• [What is needed] Your answer must consist of the lines running from the one that holds "The height and width of the screenshot is (1033, 1176)." to the end of the data, copied exactly.

• [Saved entries]
*****
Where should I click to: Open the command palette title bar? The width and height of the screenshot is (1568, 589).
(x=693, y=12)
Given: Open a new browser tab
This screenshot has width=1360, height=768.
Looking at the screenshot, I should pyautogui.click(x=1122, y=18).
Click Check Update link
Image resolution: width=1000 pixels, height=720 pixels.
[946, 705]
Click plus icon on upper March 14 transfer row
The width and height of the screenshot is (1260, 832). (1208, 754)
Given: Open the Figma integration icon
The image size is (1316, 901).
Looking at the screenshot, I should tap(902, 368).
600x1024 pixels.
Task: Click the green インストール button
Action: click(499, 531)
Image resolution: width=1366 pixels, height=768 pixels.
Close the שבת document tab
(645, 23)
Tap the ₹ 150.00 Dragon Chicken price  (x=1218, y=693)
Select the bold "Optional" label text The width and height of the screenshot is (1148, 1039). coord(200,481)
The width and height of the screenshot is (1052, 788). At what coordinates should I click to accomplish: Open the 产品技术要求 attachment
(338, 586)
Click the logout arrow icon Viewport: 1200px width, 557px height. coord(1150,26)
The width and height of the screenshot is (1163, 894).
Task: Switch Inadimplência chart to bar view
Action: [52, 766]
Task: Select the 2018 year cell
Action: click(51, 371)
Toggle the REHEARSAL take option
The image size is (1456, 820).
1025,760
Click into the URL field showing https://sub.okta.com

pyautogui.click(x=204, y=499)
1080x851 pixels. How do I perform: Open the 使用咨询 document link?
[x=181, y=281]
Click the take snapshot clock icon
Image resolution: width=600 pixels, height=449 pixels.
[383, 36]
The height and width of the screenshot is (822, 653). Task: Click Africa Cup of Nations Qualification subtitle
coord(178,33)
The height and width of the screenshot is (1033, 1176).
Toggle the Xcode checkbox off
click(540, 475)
*****
• [Exercise solution]
The height and width of the screenshot is (1033, 1176).
Toggle the Xcode checkbox off
click(540, 475)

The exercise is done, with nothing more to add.